Records to use:
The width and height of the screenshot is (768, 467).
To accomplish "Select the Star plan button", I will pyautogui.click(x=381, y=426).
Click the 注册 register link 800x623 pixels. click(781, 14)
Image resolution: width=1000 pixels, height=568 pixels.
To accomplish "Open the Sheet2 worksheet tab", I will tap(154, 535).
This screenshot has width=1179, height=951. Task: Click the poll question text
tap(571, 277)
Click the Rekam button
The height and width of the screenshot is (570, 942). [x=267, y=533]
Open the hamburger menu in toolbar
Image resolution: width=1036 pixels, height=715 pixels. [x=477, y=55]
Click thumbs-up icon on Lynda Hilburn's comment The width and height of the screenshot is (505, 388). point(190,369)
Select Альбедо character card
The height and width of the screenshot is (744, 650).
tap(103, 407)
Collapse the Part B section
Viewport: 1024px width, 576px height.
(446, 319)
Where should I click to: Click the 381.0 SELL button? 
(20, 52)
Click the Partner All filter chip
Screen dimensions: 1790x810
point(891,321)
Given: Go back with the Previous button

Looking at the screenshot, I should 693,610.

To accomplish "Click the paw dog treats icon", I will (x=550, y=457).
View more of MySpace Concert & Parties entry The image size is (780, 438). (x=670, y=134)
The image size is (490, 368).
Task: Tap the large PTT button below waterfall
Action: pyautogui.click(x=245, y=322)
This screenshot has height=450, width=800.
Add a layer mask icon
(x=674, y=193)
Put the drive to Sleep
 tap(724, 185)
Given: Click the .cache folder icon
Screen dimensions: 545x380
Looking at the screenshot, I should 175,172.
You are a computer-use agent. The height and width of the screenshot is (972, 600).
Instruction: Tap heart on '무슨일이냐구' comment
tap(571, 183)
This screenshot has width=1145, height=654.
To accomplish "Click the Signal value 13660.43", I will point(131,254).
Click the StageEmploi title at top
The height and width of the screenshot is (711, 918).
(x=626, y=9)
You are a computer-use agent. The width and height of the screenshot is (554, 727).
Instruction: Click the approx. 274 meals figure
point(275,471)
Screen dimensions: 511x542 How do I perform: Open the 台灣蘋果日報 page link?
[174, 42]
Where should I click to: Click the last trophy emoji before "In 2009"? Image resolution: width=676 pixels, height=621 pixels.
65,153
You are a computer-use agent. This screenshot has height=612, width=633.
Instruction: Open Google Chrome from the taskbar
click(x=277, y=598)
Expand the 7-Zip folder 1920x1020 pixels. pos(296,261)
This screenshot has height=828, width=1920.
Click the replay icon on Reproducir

Requirement:
At the line containing "Put the drive to Sleep", start copying. Continue exactly through the final line of the entries above and stop there.

Final answer:
Put the drive to Sleep
 tap(724, 185)
Given: Click the .cache folder icon
Screen dimensions: 545x380
Looking at the screenshot, I should 175,172.
You are a computer-use agent. The height and width of the screenshot is (972, 600).
Instruction: Tap heart on '무슨일이냐구' comment
tap(571, 183)
This screenshot has width=1145, height=654.
To accomplish "Click the Signal value 13660.43", I will point(131,254).
Click the StageEmploi title at top
The height and width of the screenshot is (711, 918).
(x=626, y=9)
You are a computer-use agent. The width and height of the screenshot is (554, 727).
Instruction: Click the approx. 274 meals figure
point(275,471)
Screen dimensions: 511x542 How do I perform: Open the 台灣蘋果日報 page link?
[174, 42]
Where should I click to: Click the last trophy emoji before "In 2009"? Image resolution: width=676 pixels, height=621 pixels.
65,153
You are a computer-use agent. This screenshot has height=612, width=633.
Instruction: Open Google Chrome from the taskbar
click(x=277, y=598)
Expand the 7-Zip folder 1920x1020 pixels. pos(296,261)
This screenshot has height=828, width=1920.
Click the replay icon on Reproducir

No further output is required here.